In this paper, relying on a time-varying parameters FAVAR model, two credit supply factors are calculated, the first of which is identified as willingness to lend, while the second as lending capacity. The impact of these two types of credit supply shocks on macroeconomic variables and their changes in time is examined. The two types of lending shocks affect the macro variables rather differently; a positive lending capacity shock in a banking system mostly owned by non-residents influences GDP through the decrease in country risk and the easing of monetary policy, while willingness to lend primarily increases lending activity. The two financial shocks also differ in terms of their evolution over time: the change in the impact of willingness to lend was driven by foreign currency lending and one-off events (e.g. the outbreak of the crisis), thus the deviations occur usually for short periods of time and they are of small degree between the various quarters.
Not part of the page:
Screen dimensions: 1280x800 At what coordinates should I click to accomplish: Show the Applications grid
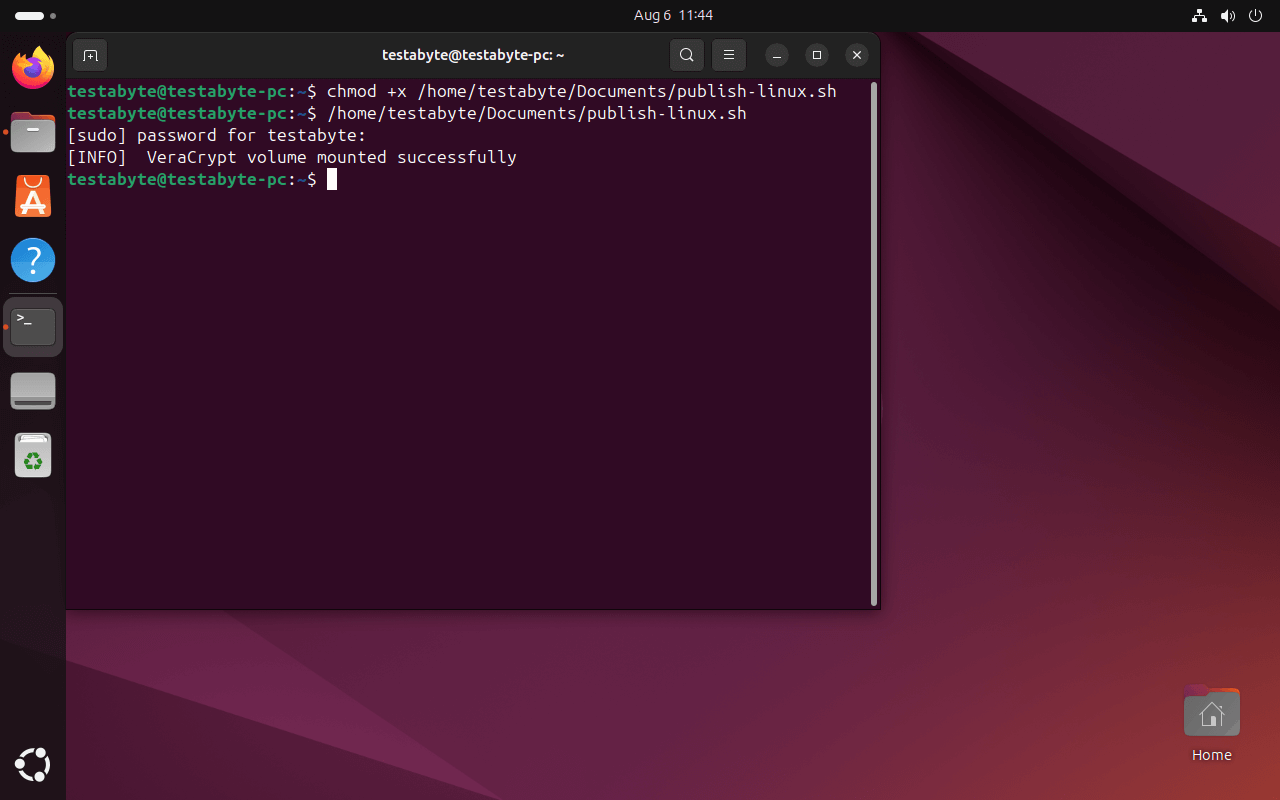[x=32, y=765]
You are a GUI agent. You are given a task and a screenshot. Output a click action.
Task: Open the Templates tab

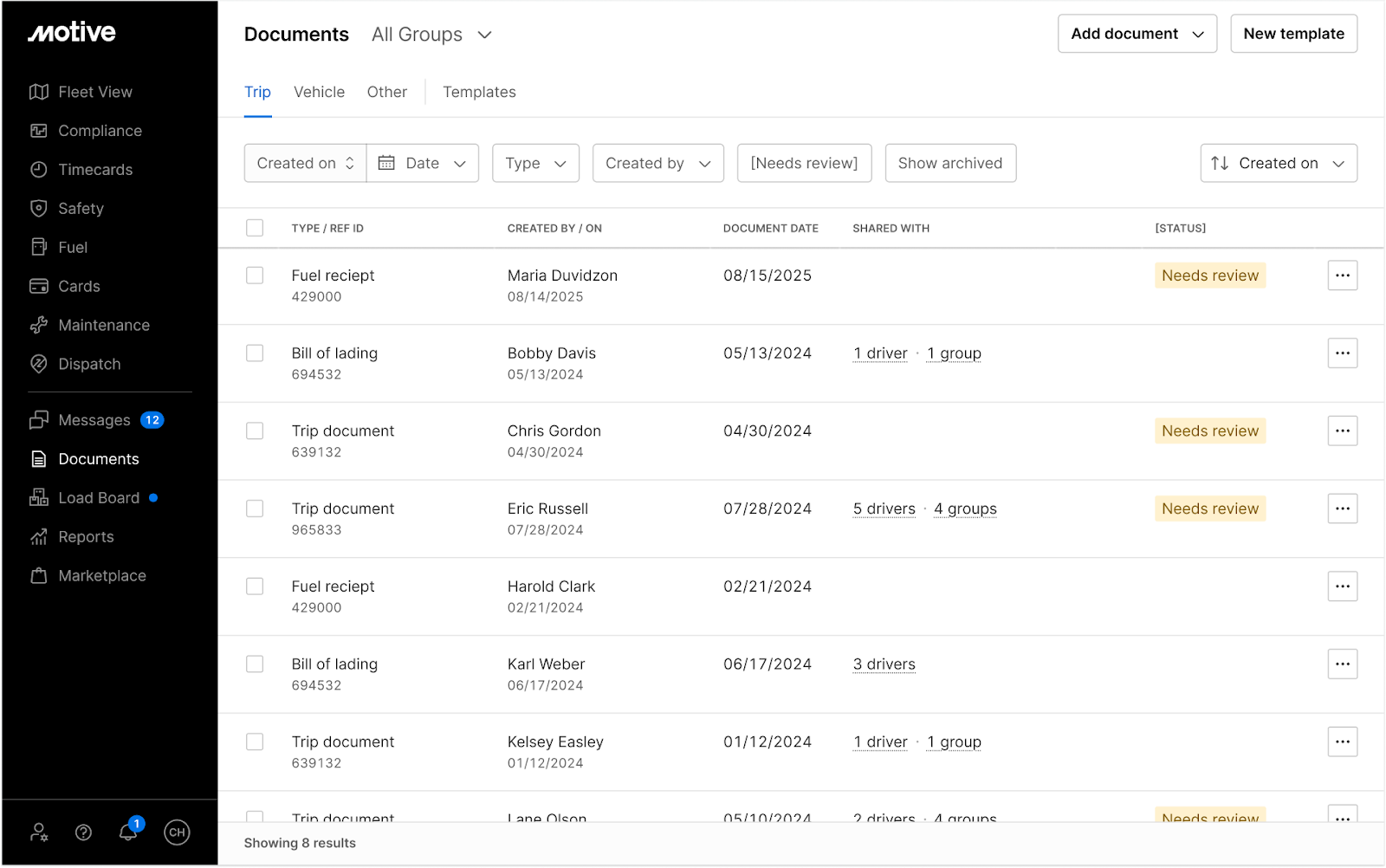tap(479, 92)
On the other hand, in the case of lending capacity, trending processes can be observed: before the crisis the situation of the banking system plays an increasing role in country risk, while after 2008 it appears that monetary policy paid increasing attention to financial stability. Finally, a new type of financial conditions index is quantified based on our estimates, which measures the impact of the banking system’s lending activity on GDP growth.

JEL: C32, C38, C58, E17, G21.
Keywords: dynamic factor model, dual Kalman-filter, financial conditions index, credit supply shocks, time varying parameter VAR.